President Trump is mulling his next crypto pardon, the SEC is determined to show it’s still an enforcement agency, and the Federal Reserve just made Caitlin Long’s Best. Christmas. Ever.
The GOP leadership of the Senate Banking Committee confirmed that there will be no markup session of their digital asset market structure bill, the Responsible Financial Innovation Act (RFIA), this week. And since this week is the last on the Congressional calendar, forward progress will now have to wait until “early 2026,” according to a spokesperson for Committee chair Tim Scott (R-SC).
The spokesperson also referenced Scott’s alleged desire for a ‘bipartisan’ bill, which is something of a turnaround from his previous comments complaining about Democrats’ “shifting objections” to the GOP’s go-it-alone effort. It seems Scott belatedly realized that some of the objections the Dems put forward were legitimate, and ignoring them could doom the bill if/when it comes to the Senate floor for a vote.
Among these objections is the ‘quorum’ issue, aka ensuring a minority party presence on federal agencies like the Commodity Futures Trading Commission (CFTC) and the Securities and Exchange Commission (SEC), both of which play a role in digital asset oversight. The CFTC is currently down to a single (GOP-appointed) commissioner, while the SEC will lose its sole remaining Dem-appointee come year’s end.
On December 15, a Decrypt reporter asked President Trump about the minority party question, to which Trump replied: “There are certain areas that we do look at, and certain areas that we do share power. And I’m open to that.” In reality, Trump has shown little interest in filling any of the empty seats on understaffed agencies, and even Trump’s pick to chair the CFTC thinks it’s doing fine with just one commissioner.
However, Trump qualified his openness by asking, “Do you think [Dems] would be appointing Republicans if it were up to them? Typically, they’re not appointing Republicans.” It might not surprise you to learn that, until now, both Democratic and Republican presidents have indeed shown deference to the minority representation precedent, which is a legal requirement, not the whim of the individual occupying the White House.
Meanwhile, Wednesday saw Scott host a meeting with crypto execs and advocacy groups, along with a few Dem senators plus (reportedly) representatives of Goldman Sachs (NASDAQ: GS), BNY (NASDAQ: BK), the Financial Services Forum, and the Securities Industry and Financial Markets Association (SIFMA) on Wednesday.

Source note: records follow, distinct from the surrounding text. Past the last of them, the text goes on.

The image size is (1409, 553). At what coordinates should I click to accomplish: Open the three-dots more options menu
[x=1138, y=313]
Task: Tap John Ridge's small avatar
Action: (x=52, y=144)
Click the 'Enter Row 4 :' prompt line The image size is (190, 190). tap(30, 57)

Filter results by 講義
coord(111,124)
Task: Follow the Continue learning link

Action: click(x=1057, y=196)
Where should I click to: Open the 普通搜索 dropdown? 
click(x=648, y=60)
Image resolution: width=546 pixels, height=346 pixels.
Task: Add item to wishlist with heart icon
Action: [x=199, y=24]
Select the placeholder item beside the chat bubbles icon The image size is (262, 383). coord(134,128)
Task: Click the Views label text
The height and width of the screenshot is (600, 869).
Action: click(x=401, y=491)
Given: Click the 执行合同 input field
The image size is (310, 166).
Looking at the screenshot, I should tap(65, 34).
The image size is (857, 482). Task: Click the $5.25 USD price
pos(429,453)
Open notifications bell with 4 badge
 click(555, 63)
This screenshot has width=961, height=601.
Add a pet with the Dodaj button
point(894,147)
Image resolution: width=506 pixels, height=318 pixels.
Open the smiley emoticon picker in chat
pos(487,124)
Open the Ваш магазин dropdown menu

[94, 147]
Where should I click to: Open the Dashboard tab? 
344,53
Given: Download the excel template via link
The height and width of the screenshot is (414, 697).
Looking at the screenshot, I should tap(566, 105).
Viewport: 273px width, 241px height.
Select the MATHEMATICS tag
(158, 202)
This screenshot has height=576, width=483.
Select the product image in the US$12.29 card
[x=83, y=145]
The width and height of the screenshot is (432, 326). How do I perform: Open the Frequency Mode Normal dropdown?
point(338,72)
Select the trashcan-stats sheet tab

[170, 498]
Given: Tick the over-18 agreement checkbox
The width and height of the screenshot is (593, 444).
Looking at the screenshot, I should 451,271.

The meeting was called so stakeholders could review the latest agreed-upon draft of the RFIA. This new draft, which has yet to leak, almost certainly still contains areas marked TBD, including the fight over stablecoin ‘yield v rewards’ and the ever-vexing question of how much responsibility decentralized finance (DeFi) developers will bear when bad actors use the platforms for illicit purposes.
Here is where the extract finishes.